Data listing
[START]
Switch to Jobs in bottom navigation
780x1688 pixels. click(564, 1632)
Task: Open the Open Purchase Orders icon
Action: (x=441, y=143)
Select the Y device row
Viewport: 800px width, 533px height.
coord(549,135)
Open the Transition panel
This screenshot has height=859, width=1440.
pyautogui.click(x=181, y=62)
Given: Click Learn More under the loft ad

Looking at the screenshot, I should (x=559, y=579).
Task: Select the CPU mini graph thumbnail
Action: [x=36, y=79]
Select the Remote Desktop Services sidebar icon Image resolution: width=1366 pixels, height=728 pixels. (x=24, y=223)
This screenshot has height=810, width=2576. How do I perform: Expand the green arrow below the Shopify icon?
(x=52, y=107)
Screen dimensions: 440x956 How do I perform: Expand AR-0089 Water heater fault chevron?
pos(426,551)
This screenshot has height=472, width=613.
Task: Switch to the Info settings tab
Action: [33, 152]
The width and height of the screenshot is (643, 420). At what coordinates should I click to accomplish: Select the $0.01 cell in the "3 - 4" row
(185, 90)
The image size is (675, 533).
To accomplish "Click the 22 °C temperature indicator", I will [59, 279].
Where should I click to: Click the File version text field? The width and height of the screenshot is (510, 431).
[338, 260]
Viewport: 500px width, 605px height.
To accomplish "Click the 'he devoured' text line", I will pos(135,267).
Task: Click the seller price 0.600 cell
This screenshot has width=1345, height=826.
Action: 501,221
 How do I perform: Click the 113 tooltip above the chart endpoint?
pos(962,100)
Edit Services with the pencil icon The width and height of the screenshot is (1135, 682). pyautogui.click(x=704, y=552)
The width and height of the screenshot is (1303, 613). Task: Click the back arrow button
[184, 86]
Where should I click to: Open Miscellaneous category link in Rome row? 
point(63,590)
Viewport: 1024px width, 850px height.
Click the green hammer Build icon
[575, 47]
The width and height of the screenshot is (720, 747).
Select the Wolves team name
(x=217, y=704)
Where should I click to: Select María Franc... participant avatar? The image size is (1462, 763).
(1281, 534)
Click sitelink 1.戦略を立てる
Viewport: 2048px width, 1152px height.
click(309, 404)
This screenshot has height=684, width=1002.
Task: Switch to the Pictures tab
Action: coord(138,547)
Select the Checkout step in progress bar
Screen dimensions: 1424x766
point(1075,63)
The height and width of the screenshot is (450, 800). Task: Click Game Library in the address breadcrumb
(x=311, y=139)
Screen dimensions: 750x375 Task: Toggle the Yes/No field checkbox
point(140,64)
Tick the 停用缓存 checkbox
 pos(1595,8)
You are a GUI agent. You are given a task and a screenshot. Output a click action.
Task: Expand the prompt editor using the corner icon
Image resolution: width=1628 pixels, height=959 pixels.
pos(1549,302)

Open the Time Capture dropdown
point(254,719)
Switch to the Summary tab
[END]
Quote all of the rows above verbatim.

--- RESPONSE FOR THIS EXERCISE ---
Switch to Jobs in bottom navigation
780x1688 pixels. click(564, 1632)
Task: Open the Open Purchase Orders icon
Action: (x=441, y=143)
Select the Y device row
Viewport: 800px width, 533px height.
coord(549,135)
Open the Transition panel
This screenshot has height=859, width=1440.
pyautogui.click(x=181, y=62)
Given: Click Learn More under the loft ad

Looking at the screenshot, I should (x=559, y=579).
Task: Select the CPU mini graph thumbnail
Action: [x=36, y=79]
Select the Remote Desktop Services sidebar icon Image resolution: width=1366 pixels, height=728 pixels. (x=24, y=223)
This screenshot has height=810, width=2576. How do I perform: Expand the green arrow below the Shopify icon?
(x=52, y=107)
Screen dimensions: 440x956 How do I perform: Expand AR-0089 Water heater fault chevron?
pos(426,551)
This screenshot has height=472, width=613.
Task: Switch to the Info settings tab
Action: [33, 152]
The width and height of the screenshot is (643, 420). At what coordinates should I click to accomplish: Select the $0.01 cell in the "3 - 4" row
(185, 90)
The image size is (675, 533).
To accomplish "Click the 22 °C temperature indicator", I will [59, 279].
Where should I click to: Click the File version text field? The width and height of the screenshot is (510, 431).
[338, 260]
Viewport: 500px width, 605px height.
To accomplish "Click the 'he devoured' text line", I will pos(135,267).
Task: Click the seller price 0.600 cell
This screenshot has width=1345, height=826.
Action: 501,221
 How do I perform: Click the 113 tooltip above the chart endpoint?
pos(962,100)
Edit Services with the pencil icon The width and height of the screenshot is (1135, 682). pyautogui.click(x=704, y=552)
The width and height of the screenshot is (1303, 613). Task: Click the back arrow button
[184, 86]
Where should I click to: Open Miscellaneous category link in Rome row? 
point(63,590)
Viewport: 1024px width, 850px height.
Click the green hammer Build icon
[575, 47]
The width and height of the screenshot is (720, 747).
Select the Wolves team name
(x=217, y=704)
Where should I click to: Select María Franc... participant avatar? The image size is (1462, 763).
(1281, 534)
Click sitelink 1.戦略を立てる
Viewport: 2048px width, 1152px height.
click(309, 404)
This screenshot has height=684, width=1002.
Task: Switch to the Pictures tab
Action: coord(138,547)
Select the Checkout step in progress bar
Screen dimensions: 1424x766
point(1075,63)
The height and width of the screenshot is (450, 800). Task: Click Game Library in the address breadcrumb
(x=311, y=139)
Screen dimensions: 750x375 Task: Toggle the Yes/No field checkbox
point(140,64)
Tick the 停用缓存 checkbox
 pos(1595,8)
You are a GUI agent. You are given a task and a screenshot. Output a click action.
Task: Expand the prompt editor using the corner icon
Image resolution: width=1628 pixels, height=959 pixels.
pos(1549,302)

Open the Time Capture dropdown
point(254,719)
Switch to the Summary tab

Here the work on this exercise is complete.